◆ Work item ◆
Give back exactly the lines that start at the one containing "Given: Click the" and run to the end of the material below, both ends included.

◆ Records to use ◆
- Opening Delimiter -

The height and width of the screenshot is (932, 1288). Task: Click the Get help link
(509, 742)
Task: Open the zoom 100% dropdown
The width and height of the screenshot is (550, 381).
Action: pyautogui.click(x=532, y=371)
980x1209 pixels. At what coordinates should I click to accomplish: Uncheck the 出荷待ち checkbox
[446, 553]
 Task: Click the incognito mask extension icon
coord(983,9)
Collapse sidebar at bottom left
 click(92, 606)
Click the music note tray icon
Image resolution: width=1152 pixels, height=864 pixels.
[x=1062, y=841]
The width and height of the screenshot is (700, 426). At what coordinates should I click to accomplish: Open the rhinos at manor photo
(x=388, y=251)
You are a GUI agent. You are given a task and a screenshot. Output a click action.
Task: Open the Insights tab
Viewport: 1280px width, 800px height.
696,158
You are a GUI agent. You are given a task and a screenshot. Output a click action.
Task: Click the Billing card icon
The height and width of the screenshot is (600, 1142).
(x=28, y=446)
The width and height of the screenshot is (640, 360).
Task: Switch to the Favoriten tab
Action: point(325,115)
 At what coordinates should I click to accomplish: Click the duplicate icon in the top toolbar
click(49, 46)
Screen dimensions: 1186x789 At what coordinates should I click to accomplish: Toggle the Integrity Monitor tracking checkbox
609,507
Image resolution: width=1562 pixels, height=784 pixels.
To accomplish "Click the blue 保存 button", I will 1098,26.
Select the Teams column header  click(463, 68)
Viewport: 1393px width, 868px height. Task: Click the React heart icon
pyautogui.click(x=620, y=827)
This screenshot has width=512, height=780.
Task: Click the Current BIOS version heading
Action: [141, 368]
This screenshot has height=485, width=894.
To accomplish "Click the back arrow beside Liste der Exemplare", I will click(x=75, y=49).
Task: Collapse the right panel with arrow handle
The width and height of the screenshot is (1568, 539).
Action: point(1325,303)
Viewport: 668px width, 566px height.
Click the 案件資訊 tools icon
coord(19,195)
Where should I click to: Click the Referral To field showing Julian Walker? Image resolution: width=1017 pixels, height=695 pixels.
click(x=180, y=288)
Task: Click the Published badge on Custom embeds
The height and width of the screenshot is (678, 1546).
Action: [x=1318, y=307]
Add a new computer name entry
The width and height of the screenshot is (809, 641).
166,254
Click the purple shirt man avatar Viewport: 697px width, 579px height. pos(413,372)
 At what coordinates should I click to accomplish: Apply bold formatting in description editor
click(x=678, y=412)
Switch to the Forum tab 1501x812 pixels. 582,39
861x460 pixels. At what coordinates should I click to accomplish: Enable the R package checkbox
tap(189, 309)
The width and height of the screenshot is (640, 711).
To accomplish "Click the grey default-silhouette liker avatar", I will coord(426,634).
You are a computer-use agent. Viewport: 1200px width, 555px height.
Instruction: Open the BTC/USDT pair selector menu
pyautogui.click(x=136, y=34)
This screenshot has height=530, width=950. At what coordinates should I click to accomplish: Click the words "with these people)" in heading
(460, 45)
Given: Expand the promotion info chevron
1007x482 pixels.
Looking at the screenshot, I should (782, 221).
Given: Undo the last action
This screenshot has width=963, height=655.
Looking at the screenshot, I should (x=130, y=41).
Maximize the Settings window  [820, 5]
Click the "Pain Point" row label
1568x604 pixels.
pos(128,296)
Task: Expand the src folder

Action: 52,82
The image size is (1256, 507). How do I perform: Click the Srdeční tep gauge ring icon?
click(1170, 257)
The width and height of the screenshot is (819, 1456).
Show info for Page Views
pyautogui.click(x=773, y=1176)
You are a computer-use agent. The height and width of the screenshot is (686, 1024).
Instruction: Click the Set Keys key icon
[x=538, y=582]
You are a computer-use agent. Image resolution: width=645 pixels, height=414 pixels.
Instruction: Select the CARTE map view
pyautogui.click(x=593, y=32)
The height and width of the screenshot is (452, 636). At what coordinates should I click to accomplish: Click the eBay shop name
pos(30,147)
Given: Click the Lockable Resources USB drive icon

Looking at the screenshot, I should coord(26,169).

- Closing Delimiter -

◆ Exercise result ◆
Given: Click the Lockable Resources USB drive icon

Looking at the screenshot, I should coord(26,169).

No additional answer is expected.